The purpose of history matching is to achieve geological realizations calibrated to the historical performance of the reservoir. For complex geological structures it is usually intractable to run tens of thousands of full reservoir simulation to trace the most probable geological model. Hence the inadequacy of the history-matching results frequently leads to poor estimation of the true model and high uncertainty in production forecasting. Reduced-order modeling procedures, which have been applied in many application areas including reservoir simulation, represent a promising means for constructing efficient surrogate models. Nonlinear dimensionality reduction techniques allow for encapsulating the high-resolution complex geological description of reservoir into a low-dimensional subspace, which significantly reduces number of unknowns and provides an efficient way to construct a proxy model based on the the reduced-dimension parameters.

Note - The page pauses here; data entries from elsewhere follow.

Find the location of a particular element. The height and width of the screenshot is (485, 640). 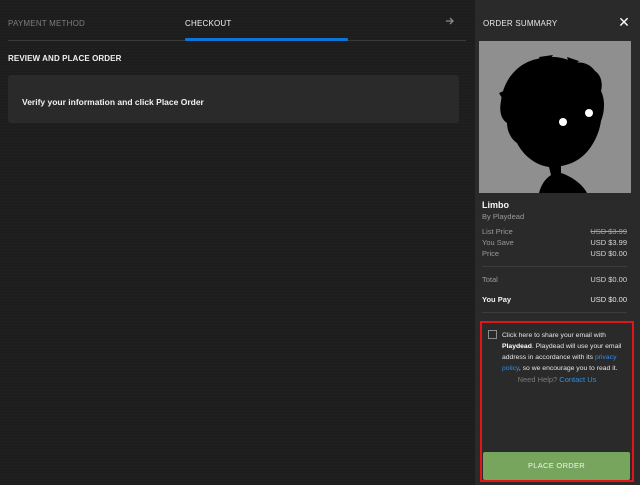

summary-divider is located at coordinates (554, 312).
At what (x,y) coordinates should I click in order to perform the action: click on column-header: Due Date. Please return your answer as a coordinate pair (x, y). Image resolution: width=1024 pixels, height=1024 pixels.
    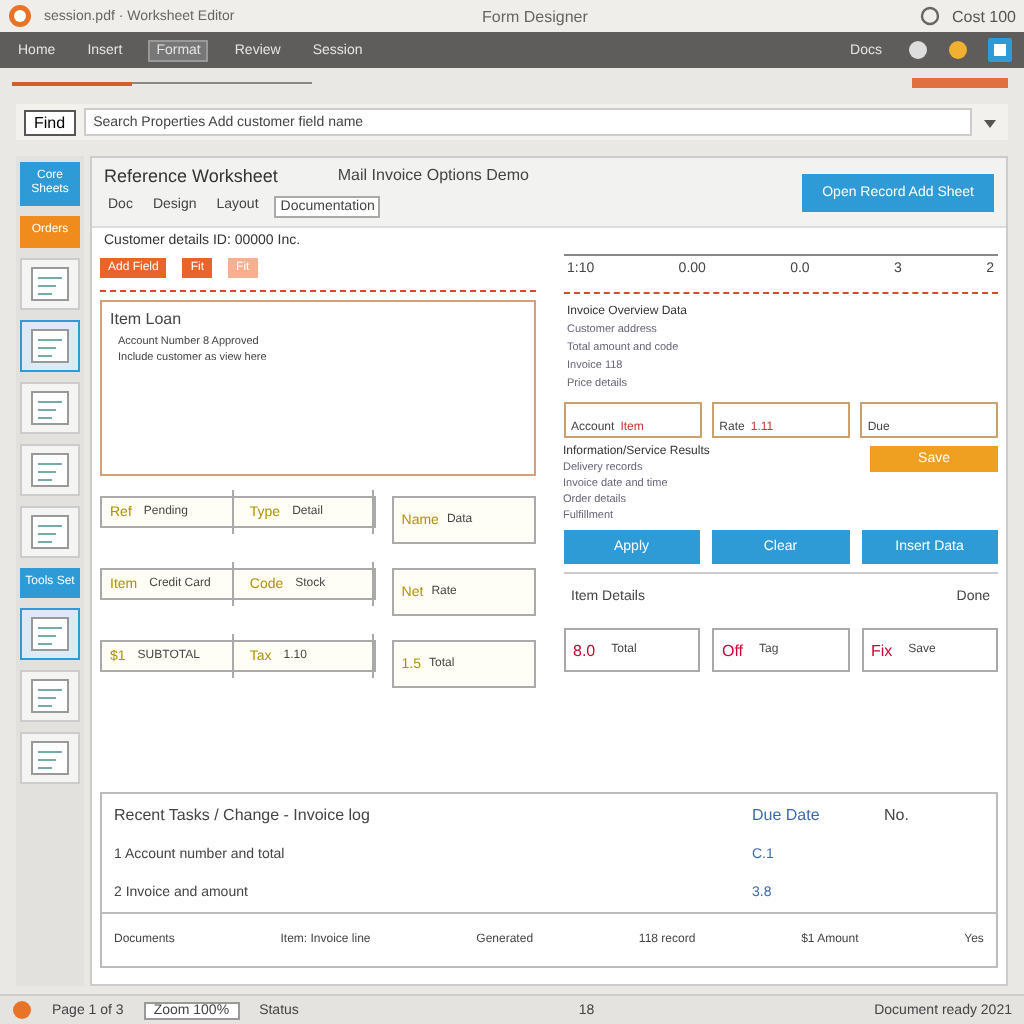
    Looking at the image, I should click on (787, 815).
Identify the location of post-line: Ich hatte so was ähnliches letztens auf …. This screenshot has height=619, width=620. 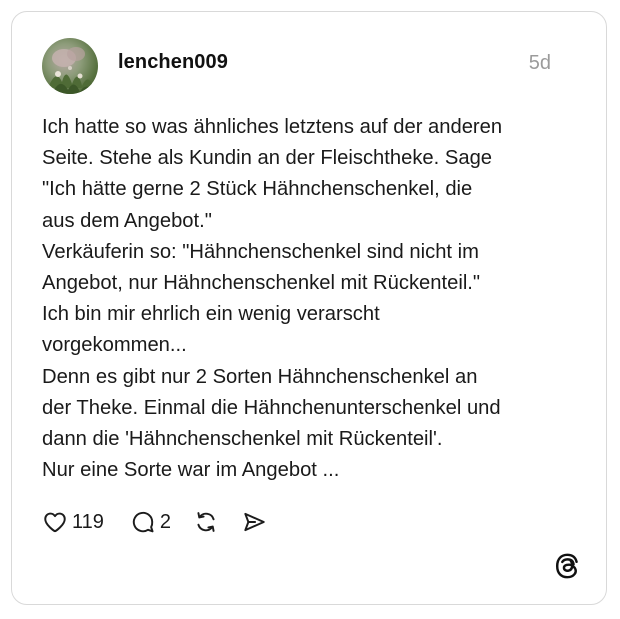
(272, 127).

Polynomial Chaos Expansions (PCE) is a powerful tool to quantify uncertainty in dynamical system when there is probabilistic uncertainty in the system parameters. In reservoir simulation it has been shown to be more accurate and efficient compared to traditional experimental design (ED). PCEs have a significant advantage over other response surfaces as the convergence to the true probability distribution is proved when the order of the PCE is increased. Accordingly PCE proxy can be used as the pseudo-simulator to represent the surface responses of the uncertain variables. When the objective and constraints of a reservoir model is described by multivariate polynomial functions, there are very efficient algorithms to compute the global solutions. We have developed a workflow at which incorporates PCE to find the global minimum of the misfit surface and assess the uncertainty associated with. The accuracy of the PCE proxy increases with the additional trial runs of the reservoir simulator.
We conduct a two dimensional synthetic case study of a fluvial channel as well as a real field example to demonstrate the effectiveness of this approach. Kernel Principal Component Analysis (KPCA) is used to parameterize the complex geological structure. The study has revealed useful reservoir information and delivered more reliable production forecasts.
PCE-based history match enhances the quality and efficiency of the estimation of the most probable geological model and improve the confidence interval of production forecasts.